[Data for this task]:
■ ■ ■ ■

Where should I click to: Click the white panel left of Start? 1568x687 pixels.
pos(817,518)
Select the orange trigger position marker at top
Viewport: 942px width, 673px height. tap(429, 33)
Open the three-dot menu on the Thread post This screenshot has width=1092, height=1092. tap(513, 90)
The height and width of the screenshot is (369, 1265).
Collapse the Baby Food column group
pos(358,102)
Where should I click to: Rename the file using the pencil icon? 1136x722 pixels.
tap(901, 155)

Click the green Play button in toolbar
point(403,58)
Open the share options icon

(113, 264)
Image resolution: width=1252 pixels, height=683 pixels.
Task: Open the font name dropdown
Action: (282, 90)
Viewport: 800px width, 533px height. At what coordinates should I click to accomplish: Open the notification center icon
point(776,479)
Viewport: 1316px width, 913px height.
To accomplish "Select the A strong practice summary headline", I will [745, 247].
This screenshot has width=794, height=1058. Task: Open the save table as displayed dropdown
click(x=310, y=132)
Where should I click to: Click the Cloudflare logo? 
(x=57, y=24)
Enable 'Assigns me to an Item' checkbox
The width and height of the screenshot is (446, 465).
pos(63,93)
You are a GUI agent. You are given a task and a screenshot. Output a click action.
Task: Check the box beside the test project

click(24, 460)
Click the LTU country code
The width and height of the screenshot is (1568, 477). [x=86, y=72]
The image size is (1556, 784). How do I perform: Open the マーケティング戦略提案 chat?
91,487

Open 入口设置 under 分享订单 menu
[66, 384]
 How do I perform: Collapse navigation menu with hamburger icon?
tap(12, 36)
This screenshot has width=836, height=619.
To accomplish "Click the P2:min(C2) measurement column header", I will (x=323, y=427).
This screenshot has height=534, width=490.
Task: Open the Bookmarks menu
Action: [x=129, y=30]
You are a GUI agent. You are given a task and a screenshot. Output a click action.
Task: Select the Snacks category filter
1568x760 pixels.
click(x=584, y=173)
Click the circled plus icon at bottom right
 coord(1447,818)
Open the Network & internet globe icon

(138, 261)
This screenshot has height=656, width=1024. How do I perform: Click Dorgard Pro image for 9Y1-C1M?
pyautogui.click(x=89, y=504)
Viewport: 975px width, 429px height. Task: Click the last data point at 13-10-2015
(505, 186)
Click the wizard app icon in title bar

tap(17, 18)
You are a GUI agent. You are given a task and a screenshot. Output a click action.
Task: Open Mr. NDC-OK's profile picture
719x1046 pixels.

■ ■ ■ ■

Please transcribe exactly the line containing "Viewport: 975px width, 429px" and every line after it to the end of the data, and no other lines.

[Expected output]:
Viewport: 975px width, 429px height. Task: Click the last data point at 13-10-2015
(505, 186)
Click the wizard app icon in title bar

tap(17, 18)
You are a GUI agent. You are given a task and a screenshot. Output a click action.
Task: Open Mr. NDC-OK's profile picture
719x1046 pixels.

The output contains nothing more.